Storia & Mito

Il paese di San Felice Circeo ha una storia antichissima che inizia con gli uomini di Neanderthal. Durante i secoli il Circeo sarà colonia romana, possedimento dei Templari durante il Medioevo, un feudo dei Caetani e infine roccaforte pontificia.

Preistoria
E' nel 1939 che un famoso paleontologo scoprì la Grotta Guattari. L'accesso era ostruito da frane antichissime. Una volta penetrato all'interno della grotta il Professor Blanc scoprì di essere in un ambiente che aveva ospitato l'uomo di Neanderthal. Trovò una corona di pietre al centro della quale vi era il cranio di un individuo neanderthaliano. Nella grotta inoltre c'era una fitta presenza di ossa fossili di rinoceronte, bue, cavallo e cervo e di pietre di media dimensione usate come arnesi.

Storia antica
Il Circeo era già in antichità un importante centro commerciale; era un approdo per i navigatori stranieri i quali intrattenevano rapporti commerciali con le popolazioni locali e dell'entroterra. Si pensa che il promontorio potesse essere una stazione di approdo dei Focei, una popolazione greca stanziatasi nelle colonie siciliane. I Focei avevano vari scali lungo la costa tirrenica dell'Italia e verosimilmente ne avevano uno anche a Circei. Furono proprio i Focei a localizzare al Circeo la vicenda dell'Odissea di Ulisse e Circe.
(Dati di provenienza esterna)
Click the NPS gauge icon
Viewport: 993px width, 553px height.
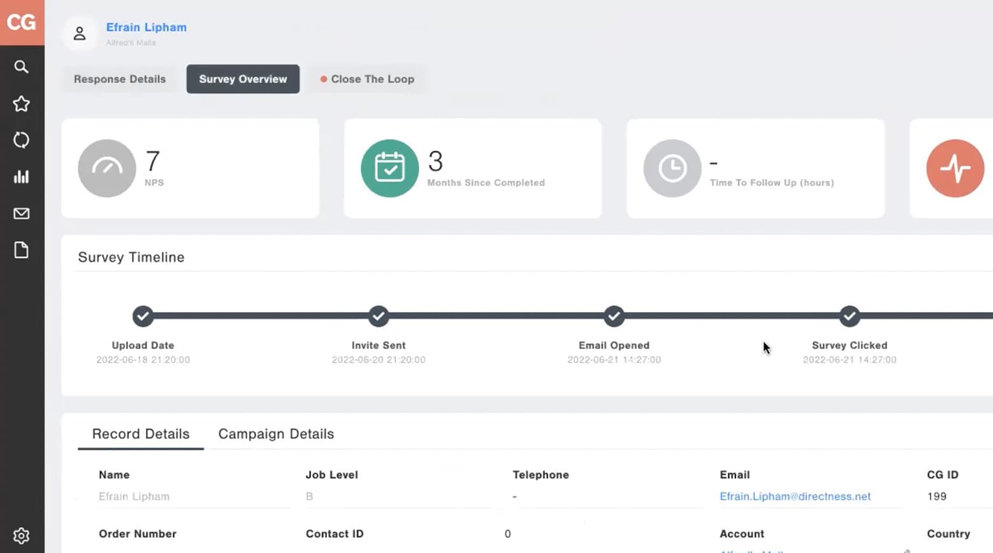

I greci iniziarono a narrare e a riportare varie leggende legate al Circeo e a Ulisse, Circe e i loro figli. La fama del Circeo presso i Greci in quest'epoca antichissima fa pensare che evidentemente il Circeo fiorì commercialmente molto prima di altre città del Lazio.
Molte furono le personalità di spicco dell'antica Roma che fecero tappa al Circeo e che lasciarono le loro tracce: il triumviro Marco Emilio Lepido, Ottaviano, Nerone e Domiziano.
Nel 1239, in un periodo di aspre lotte fra il papa Gregorio IX e Federico II, il pontefice ordinò ai Cavalieri Templari di impossessarsi della Rocca Circea. L'imperatore infatti aveva intenzione di attaccare da sud lo Stato Pontificio. I Templari già erano in possesso della chiesa di S. Maria della Sorresca ma solo nel 1239 il papa ordinò di riattivare e di fortificare la Rocca Circea. È in questo periodo che la Rocca cambiò nome in Castrum Sancti Felicis. Oggi nel centro storico di S. Felice Circeo è possibile ancora osservare i luoghi costruiti ed abitati dai Templari che eressero un Convento e la Torre che oggi domina la piazza centrale.
Durante periodo napoleonico al promontorio viene riaffidato il compito di baluardo per la difesa costiera. L'arrivo delle truppe francesi comportò la costruzione delle due batterie di Torre Cervia e di Torre Moresca (quest'ultima ancora osservabile) e la sistemazione di un telegrafo nella zona dell'Acropoli.